@rea7 - I completely understand the distress you're feeling over this. It's a scary thing to feel like a prisoner of your own mind.
I'd just like to point out that what you're doing right now is known in OCD terms as "reassurance seeking." It's an extremely common compulsion, and it's a very sneaky one.
"I just want to know for once if this is all in my head or true, and then I’ll be fine."
^ This right here is absolute textbook OCD logic. I'm sure it legitimately feels like you'll be fine after you gain some reassurance, but I can promise you that it will NEVER be enough. I know that sounds pessimistic, but it's an important thing do understand. This very app includes the ability to flag posts as "seeking reassurance" for this very reason. It actually does more harm than good in the long run.
And I understand that it feels like these thoughts are unique to you. You'll just have to trust me when I say that I'm sure they aren't (or at least I'm sure they aren't any more horrible than many others). The reason I know this is that I've spoken to several OCD specialists and therapists in general, and they ALL say that everyone who comes in thinks that they have it the worst. Everyone thinks that their thoughts are too terrible to share. Everyone is embarrassed, and everyone wishes that they had a different "theme." I felt the same way when I was getting my own treatment.
I'm sorry that the person you told didn't understand. I promise you that if you speak to a professional OCD therapist, they will NOT judge you in any way. I know that's hard to believe!
As far as ERP exercises go, please keep in mind that I am not a professional and I don't know the full details of your story, so take anything I say with a grain of salt. With that out of the way, here's something general you can try.
Once a day, set aside a very short amount of time, maybe 5 minutes. For these 5 minutes, you're going to do your best to allow the thoughts to do whatever they want to do. You aren't trying to get rid of them, argue with them, or indulge in them. Simply acknowledge that they are there, nothing more nothing less. As the thoughts arise, you will start to feel anxious, and that's a good thing. You want to feel anxious, because during these 5 minutes your goal is to notice and learn how anxiety presents itself in your body.

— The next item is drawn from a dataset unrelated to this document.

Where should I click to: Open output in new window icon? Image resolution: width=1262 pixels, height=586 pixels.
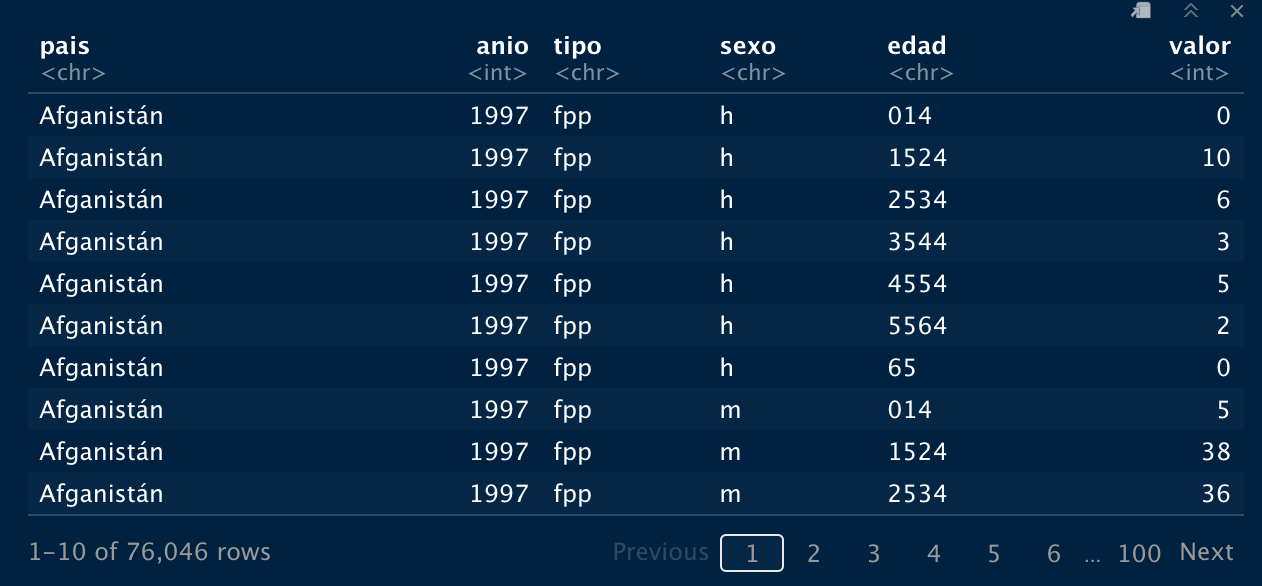click(1141, 11)
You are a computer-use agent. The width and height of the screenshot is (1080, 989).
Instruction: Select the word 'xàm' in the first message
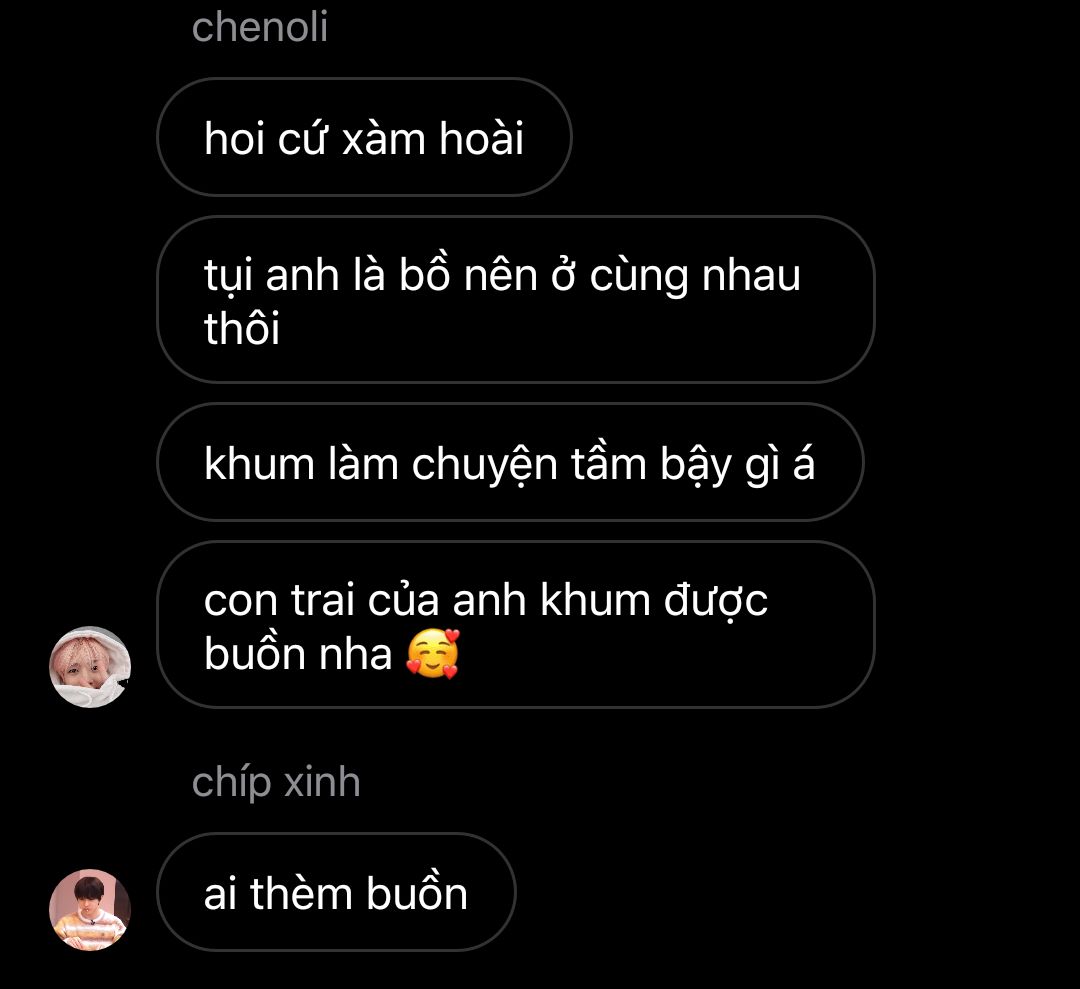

Focus your attention, as best as you can, on your body. What does your chest feel like? How about your arms? Are you clenching your jaw? Does your belly feel tight? Is your breathing shallow or deep? Fast or slow? This is your chance to explore and learn with curiosity. Pretend that you are an alien that just inhabited a human body in an attempt to learn about our species. You want to learn what anxiety FEELS like. You don't have to get too analytical, but maybe give your anxiety a number from 0-10.
During this time, you're going to feel an incredible urge to get rid of the thoughts. You're going to want to disprove them. That's okay. Any time you feel that urge, just say, "I am aware of these thoughts, and I'm aware of anxiety," and return your attention to your body. Remember, you don't have to get rid of anything. You're learning.
Towards the end of the 5 minutes, see if there's anything you can change about your posture to bring yourself into a more relaxed physical state. Maybe you can let your shoulders drop a bit, unclench your jaw, or shift the way you're sitting. Maybe you can breath more slowly, allowing your exhales to last longer than your inhales. Don't try to force yourself to relax, just change a few things and notice what it does or doesn't do to your overall feeling of anxiety. Did your anxiety number go down, or up? Again, you are here to learn, not to get rid of anything.
After the 5 minutes are up, reward yourself. Have a snack, watch some entertaining videos, or whatever makes you happy.
If you do this properly, you may eventually start to understand that the anxiety you so desperately try to avoid feeling simply comes and goes on its own, without the need for any compulsive behavior. Emotions like anxiety WANT to be felt. We don't realize how much of our suffering comes from not wanting to feel certain things because we're afraid we can't handle it.
Ok I've written enough for now. ERP is a bit more involved than what I'm describing, but I hope this exercise can at least set you on the path to success.